Of course, payroll taxes aren’t the only way to do this either. Some prefer a national value-added tax, essentially a modified sales tax which is very common around the world. I think a potentially good idea for a supplemental funding stream would be a financial transaction tax, a very small tax (typically around 0.01–0.5%) on the sale of financial products like stocks and bonds. This would be a highly progressive tax that could nonetheless raise hundreds of billions in revenue each year while curbing short-term speculative behavior on Wall Street. The point is, there are multiple paths to raising the required revenue.
Medicare-for-All has the potential to guarantee all Americans quality healthcare, improve both citizen health outcomes and efficiency, and put an end to a system that causes hundreds of thousands of people to go bankrupt every year just to stay alive. A Green New Deal can transform American infrastructure for the better, reducing pollution and environmental degradation while simultaneously creating affordable and high-quality transportation, housing, and communities. Free college can ensure that everyone can realize their potential, enriching lives and raising incomes. Together with other bold programs, a progressive agenda has the potential to end poverty, improve quality of life across countless different dimensions of our lives, and slash the inequality which serves as a threat to both democratic society and liberty itself.
There are legitimate policy criticisms and concerns to be had with all of these ideas. It should be clear that I believe each of them are great ideas even after these criticism are taken into account, but though polling suggests each is already popular, progressives still have a lot of work to do convincing everyone.
What we cannot afford is to let these visionary solutions for the problems of American society perish by letting a criticism that can be rather easily rebutted stand unaddressed. We can pay for it, and there are plenty of great ideas for how.
Maybe you are principally opposed to new taxes; maybe you believe that there are better solutions capable of handling these issues; or maybe you hold a philosophical objection to the provision of public benefits. If that is your stance, you should make that argument. But don’t rely on a question that has already been answered to carry your argument for you. It’s time to start looking at the merits of the progressive blueprint for the future in its own right.

★ ★ ★ ★ ★

— Assignment —
Copy out the passage on paying for progressive programs word for word, from "There are legitimate" to "do convincing everyone.".

— Raw data —

★ ★ ★ ★ ★

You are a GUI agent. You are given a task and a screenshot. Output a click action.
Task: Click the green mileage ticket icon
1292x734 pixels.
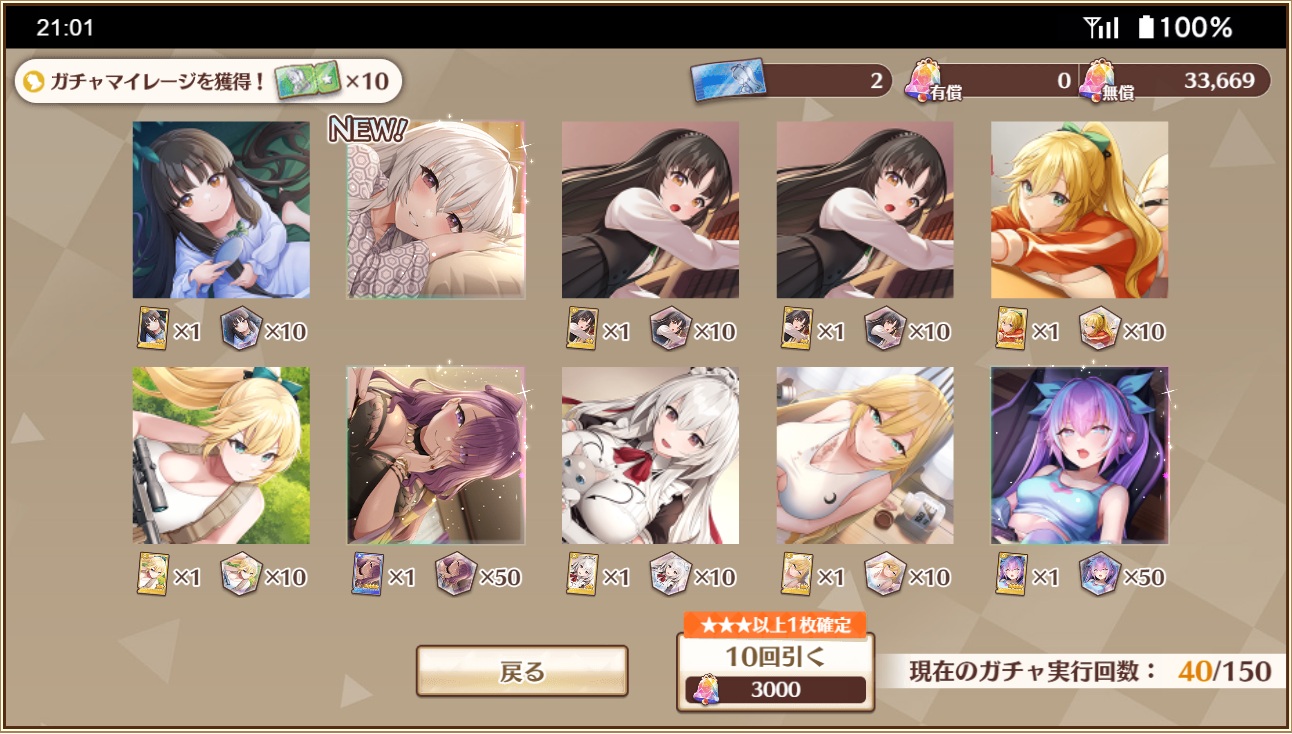pyautogui.click(x=308, y=81)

★ ★ ★ ★ ★

— Exercise answer —
There are legitimate policy criticisms and concerns to be had with all of these ideas. It should be clear that I believe each of them are great ideas even after these criticism are taken into account, but though polling suggests each is already popular, progressives still have a lot of work to do convincing everyone.